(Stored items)
--- --- ---

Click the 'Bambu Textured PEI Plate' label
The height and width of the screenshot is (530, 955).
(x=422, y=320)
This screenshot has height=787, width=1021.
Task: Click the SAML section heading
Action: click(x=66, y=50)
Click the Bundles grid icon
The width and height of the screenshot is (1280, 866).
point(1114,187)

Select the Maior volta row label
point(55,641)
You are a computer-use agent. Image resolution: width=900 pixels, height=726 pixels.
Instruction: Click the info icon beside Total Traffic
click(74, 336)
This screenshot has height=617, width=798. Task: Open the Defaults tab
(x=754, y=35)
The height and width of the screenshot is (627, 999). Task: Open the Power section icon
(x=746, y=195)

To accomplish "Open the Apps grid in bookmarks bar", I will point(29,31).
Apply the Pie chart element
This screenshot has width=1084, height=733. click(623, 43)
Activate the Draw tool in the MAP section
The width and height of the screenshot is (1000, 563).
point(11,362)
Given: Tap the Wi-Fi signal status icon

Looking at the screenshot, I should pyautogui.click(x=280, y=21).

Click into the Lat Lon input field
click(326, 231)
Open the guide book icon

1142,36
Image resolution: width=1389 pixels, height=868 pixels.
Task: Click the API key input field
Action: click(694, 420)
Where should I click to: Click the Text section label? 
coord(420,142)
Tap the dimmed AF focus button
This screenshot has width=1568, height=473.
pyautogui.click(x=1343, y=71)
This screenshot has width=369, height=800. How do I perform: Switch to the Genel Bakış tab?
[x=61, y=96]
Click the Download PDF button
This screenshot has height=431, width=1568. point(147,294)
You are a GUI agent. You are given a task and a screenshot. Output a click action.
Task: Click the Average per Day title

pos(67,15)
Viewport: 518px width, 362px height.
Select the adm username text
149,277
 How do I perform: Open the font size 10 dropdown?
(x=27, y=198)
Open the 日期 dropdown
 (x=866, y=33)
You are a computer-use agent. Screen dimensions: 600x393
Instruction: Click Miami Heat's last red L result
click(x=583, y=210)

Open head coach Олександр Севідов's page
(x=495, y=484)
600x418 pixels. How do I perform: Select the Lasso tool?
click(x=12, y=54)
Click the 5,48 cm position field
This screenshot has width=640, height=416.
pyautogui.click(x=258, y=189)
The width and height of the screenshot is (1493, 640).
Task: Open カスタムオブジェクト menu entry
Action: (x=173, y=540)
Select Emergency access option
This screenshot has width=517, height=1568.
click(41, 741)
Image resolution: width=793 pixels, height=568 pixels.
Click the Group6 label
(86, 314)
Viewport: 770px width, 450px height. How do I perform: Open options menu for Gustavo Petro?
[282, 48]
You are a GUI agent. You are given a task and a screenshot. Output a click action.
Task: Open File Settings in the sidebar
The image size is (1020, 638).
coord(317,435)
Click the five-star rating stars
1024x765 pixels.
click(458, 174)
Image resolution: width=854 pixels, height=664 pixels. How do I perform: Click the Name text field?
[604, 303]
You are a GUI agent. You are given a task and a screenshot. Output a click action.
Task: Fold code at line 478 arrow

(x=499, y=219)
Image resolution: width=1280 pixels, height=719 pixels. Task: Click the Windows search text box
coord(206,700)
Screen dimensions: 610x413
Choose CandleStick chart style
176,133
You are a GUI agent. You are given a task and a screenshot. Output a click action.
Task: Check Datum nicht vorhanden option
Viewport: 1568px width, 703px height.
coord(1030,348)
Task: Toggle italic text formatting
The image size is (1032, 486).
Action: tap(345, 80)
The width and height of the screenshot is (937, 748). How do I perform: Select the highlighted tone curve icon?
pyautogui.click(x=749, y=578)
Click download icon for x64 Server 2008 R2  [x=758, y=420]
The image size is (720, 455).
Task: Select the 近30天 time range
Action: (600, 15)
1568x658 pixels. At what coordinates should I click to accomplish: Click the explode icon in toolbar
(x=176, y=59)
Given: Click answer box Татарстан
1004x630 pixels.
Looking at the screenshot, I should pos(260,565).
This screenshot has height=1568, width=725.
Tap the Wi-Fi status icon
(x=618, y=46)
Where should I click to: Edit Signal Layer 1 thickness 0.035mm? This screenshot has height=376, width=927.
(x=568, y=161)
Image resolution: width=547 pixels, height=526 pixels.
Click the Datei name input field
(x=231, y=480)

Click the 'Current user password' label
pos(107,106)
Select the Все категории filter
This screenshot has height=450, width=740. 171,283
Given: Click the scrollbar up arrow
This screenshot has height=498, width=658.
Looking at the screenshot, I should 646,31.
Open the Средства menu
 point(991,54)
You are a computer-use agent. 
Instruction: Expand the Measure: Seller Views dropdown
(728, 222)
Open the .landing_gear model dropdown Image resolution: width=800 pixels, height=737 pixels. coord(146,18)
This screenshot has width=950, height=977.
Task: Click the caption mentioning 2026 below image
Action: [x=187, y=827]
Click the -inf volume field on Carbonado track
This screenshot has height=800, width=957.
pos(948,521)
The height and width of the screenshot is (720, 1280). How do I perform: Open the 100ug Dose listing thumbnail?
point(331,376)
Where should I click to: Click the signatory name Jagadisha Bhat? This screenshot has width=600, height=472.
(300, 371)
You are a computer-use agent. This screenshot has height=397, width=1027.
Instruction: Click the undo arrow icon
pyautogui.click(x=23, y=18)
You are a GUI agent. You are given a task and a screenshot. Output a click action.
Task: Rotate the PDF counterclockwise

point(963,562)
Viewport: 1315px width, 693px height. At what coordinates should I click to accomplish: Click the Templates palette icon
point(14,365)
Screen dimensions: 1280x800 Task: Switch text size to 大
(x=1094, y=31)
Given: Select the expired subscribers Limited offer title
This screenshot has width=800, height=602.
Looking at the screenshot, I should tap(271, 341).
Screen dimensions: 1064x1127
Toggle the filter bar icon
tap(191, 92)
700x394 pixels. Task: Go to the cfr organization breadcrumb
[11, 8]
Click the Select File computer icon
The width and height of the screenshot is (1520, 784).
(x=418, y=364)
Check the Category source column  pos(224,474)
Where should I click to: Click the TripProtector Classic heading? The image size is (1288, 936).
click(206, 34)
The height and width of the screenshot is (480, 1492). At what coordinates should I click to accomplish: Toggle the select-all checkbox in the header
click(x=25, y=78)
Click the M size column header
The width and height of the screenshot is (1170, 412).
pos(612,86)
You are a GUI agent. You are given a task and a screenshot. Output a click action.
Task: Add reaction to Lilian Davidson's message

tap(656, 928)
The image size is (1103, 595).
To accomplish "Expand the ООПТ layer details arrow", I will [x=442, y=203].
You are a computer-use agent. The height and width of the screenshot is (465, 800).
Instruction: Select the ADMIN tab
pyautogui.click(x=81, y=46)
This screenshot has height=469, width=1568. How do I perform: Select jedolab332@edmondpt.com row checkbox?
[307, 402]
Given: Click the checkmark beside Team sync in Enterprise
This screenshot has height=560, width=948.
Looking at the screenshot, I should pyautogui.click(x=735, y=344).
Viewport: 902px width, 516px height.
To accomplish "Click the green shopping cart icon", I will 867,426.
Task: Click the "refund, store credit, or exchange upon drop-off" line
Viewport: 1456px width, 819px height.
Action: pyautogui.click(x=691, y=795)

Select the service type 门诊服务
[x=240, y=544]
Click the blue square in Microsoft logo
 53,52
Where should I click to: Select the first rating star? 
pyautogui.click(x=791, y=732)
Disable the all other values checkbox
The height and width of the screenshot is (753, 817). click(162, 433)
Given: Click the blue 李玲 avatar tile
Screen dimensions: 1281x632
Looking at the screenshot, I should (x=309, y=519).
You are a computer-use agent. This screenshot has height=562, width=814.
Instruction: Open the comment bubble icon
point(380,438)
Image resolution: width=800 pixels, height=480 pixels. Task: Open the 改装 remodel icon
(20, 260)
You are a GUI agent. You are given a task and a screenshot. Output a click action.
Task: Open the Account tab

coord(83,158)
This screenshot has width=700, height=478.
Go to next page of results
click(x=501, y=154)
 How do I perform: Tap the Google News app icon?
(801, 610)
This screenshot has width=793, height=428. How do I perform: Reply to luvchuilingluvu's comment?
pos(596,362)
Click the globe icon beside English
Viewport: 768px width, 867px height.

--- --- ---

Directions for this task. Please copy, exactly and with nothing else, the lines above beginning at the line that has "Viewport: 770px width, 450px" and ending with the line that has "Task: Open File Settings in the sidebar".

Your solution.
Viewport: 770px width, 450px height. How do I perform: Open options menu for Gustavo Petro?
[282, 48]
You are a GUI agent. You are given a task and a screenshot. Output a click action.
Task: Open File Settings in the sidebar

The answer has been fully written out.